This March, for the first time ever, the Delaware River Basin Restoration Program received funding as part of the 2018 omnibus spending bill. The Delaware River Basin encompasses over 13,000 squares miles of land across Delaware, New Jersey, Pennsylvania, and New York, where water feeds into the Delaware River and supplies drinking water for over 15 million people, including the residents of New York City and Philadelphia. 

The basin—with its 400 miles of designated National Wild and Scenic River, extensive forests, and 700,000 acres of wetland habitat—is an important place of refuge for birds and other wildlife. The watershed is home to a diverse array of birds including Ospreys, Bobolinks, and Red-headed Woodpeckers. The Delaware Bay serves as critical habitat for over 400 species of birds, including Sanderlings, Red Knots, and Ruddy Turnstones that stopover to feed on Horseshoe Crab eggs during migration. Also, thanks to long-term clean-up efforts, the Delaware River has become one of the largest and most important inland Bald Eagle wintering habitats in the Northeastern United States.
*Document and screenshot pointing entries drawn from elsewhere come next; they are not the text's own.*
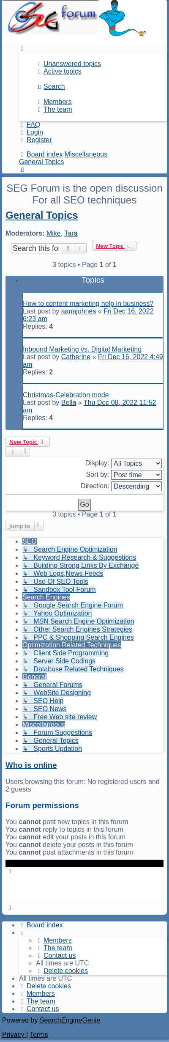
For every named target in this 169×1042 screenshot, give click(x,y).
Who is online (31, 765)
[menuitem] (68, 63)
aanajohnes (78, 311)
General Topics (41, 215)
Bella (68, 402)
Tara (70, 233)
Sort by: (124, 475)
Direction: (121, 486)
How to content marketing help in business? (88, 303)
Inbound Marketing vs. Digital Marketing (82, 349)
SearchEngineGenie (70, 1020)
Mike (53, 233)
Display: (123, 463)
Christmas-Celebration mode (66, 395)
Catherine (75, 356)
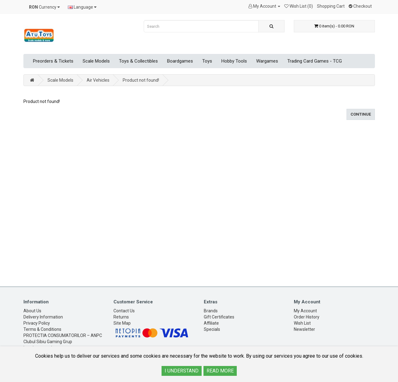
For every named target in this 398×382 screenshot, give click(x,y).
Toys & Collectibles (138, 61)
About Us (32, 310)
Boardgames (180, 61)
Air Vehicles (98, 80)
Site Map (122, 323)
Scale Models (96, 61)
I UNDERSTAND (182, 371)
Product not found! (141, 80)
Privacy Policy (36, 323)
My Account (305, 310)
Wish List (302, 323)
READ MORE (220, 371)
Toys (207, 61)
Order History (306, 316)
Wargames (267, 61)
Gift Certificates (219, 316)
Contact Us (124, 310)
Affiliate (211, 323)
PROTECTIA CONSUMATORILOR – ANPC (62, 335)
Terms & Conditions (42, 329)
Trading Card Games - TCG (314, 61)
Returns (121, 316)
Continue (361, 114)
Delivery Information (43, 316)
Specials (212, 329)
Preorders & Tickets (53, 61)
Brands (211, 310)
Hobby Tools (234, 61)
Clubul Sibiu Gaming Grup (47, 341)
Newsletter (304, 329)
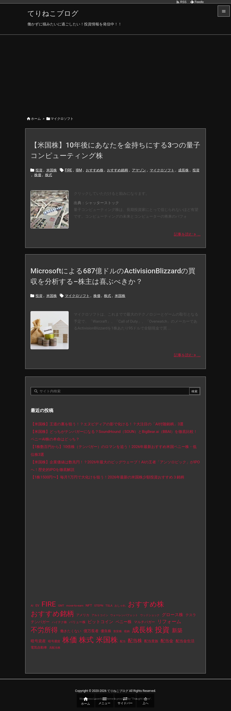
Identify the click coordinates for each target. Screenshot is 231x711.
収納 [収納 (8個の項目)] (127, 631)
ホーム (36, 119)
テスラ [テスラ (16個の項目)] (190, 615)
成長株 (183, 170)
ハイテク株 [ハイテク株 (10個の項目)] (59, 622)
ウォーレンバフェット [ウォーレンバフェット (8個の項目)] (124, 615)
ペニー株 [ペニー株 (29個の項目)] (124, 621)
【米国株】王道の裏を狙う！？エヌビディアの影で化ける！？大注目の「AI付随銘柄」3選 (107, 424)
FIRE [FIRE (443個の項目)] (49, 604)
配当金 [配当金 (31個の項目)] (167, 641)
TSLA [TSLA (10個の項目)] (108, 605)
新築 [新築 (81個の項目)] (177, 630)
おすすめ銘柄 (117, 170)
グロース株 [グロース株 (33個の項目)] (172, 614)
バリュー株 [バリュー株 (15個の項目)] (77, 622)
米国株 (51, 170)
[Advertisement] (115, 72)
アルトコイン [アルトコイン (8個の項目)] (100, 615)
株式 (48, 175)
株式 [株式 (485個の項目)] (86, 639)
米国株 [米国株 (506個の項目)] (107, 639)
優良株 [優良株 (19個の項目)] (106, 631)
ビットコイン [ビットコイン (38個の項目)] (100, 621)
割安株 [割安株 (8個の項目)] (117, 631)
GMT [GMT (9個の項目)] (61, 605)
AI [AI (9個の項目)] (32, 605)
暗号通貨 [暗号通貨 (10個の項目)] (54, 641)
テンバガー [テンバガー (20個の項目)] (40, 622)
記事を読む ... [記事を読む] (187, 234)
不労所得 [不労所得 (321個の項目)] (44, 630)
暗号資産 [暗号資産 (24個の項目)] (38, 641)
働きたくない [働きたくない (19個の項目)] (70, 631)
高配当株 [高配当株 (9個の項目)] (54, 647)
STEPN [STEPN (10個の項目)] (98, 605)
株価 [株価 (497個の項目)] (69, 639)
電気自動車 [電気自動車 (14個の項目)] (39, 647)
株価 (37, 175)
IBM (79, 170)
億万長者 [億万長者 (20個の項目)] (91, 631)
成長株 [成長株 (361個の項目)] (142, 630)
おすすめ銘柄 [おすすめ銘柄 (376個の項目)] (52, 614)
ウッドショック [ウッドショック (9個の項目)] (150, 615)
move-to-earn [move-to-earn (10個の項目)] (74, 605)
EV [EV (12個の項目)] (37, 605)
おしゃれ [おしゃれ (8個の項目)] (120, 605)
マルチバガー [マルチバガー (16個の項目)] (144, 622)
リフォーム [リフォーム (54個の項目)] (169, 621)
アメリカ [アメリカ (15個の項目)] (82, 615)
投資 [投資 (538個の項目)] (162, 629)
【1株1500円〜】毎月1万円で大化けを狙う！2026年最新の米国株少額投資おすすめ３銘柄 (107, 477)
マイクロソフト (162, 170)
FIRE (68, 170)
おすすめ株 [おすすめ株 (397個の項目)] (146, 604)
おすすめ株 (94, 170)
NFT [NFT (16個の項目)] (89, 605)
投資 (39, 170)
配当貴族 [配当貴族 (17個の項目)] (151, 641)
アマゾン (139, 170)
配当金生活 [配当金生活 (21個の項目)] (185, 641)
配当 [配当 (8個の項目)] (123, 641)
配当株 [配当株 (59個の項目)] (135, 641)
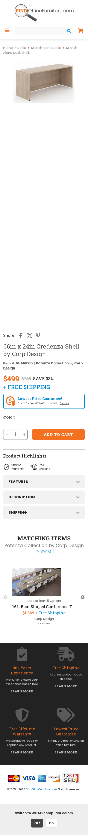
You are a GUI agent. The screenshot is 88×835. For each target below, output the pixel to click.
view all (45, 551)
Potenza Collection (52, 363)
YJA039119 (44, 623)
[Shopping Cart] (80, 30)
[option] (44, 597)
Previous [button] (5, 597)
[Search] (69, 31)
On (51, 823)
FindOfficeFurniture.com (41, 789)
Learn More (22, 691)
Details (64, 403)
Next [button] (82, 597)
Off (37, 823)
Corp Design (44, 618)
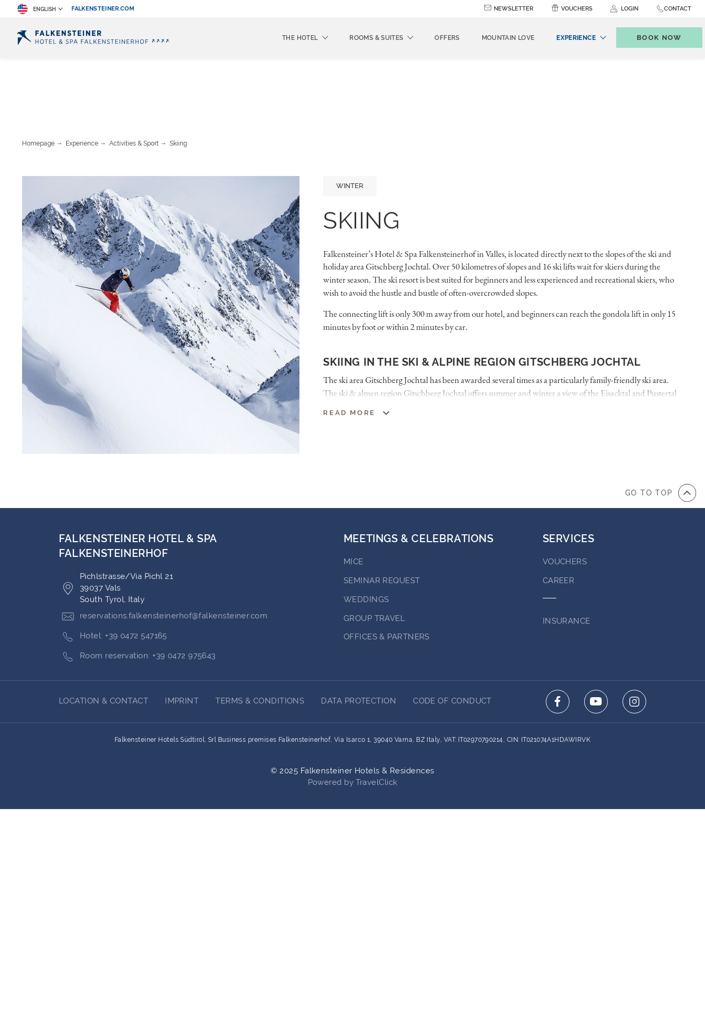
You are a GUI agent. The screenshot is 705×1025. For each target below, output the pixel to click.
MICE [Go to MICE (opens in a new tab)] (354, 504)
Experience (82, 85)
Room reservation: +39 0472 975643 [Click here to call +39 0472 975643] (137, 598)
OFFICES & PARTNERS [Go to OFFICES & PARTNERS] (387, 579)
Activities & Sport (134, 85)
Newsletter (513, 8)
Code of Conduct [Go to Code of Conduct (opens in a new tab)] (452, 643)
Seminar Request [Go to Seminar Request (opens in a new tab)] (382, 522)
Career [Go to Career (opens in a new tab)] (559, 522)
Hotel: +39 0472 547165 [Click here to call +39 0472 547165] (113, 579)
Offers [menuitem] (429, 38)
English (36, 9)
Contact (677, 8)
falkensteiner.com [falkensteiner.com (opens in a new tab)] (102, 8)
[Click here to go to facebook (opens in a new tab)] (557, 644)
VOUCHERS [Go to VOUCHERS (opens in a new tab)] (565, 504)
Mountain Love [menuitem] (490, 38)
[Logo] (96, 37)
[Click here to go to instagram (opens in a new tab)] (634, 644)
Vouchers (577, 8)
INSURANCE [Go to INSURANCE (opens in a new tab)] (566, 563)
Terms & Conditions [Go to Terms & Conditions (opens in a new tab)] (259, 643)
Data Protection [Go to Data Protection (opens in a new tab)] (358, 643)
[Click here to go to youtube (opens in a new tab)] (596, 644)
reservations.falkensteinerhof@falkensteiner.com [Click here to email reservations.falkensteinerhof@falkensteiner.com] (163, 559)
Investment in the health of the basin has a significant positive effect on the region’s wildlife, water quality, flood control, and opportunities for recreation. 

The Delaware River Basin Restoration Program was created in December 2016 through the passage of the Delaware River Basin Conservation Act. The program operates in part by awarding grants administered by the U.S. Fish and Wildlife Service for on-the-ground conservation projects aimed at combatting issues like habitat degradation and invasive species. Unfortunately, the program did not receive any funding in 2017 to begin restoration work, despite being formally authorized months before. In a win for birds, the program received the full $5 million in this year’s spending omnibus, which will contribute to new conservation projects and coordination across partners working to restore the watershed.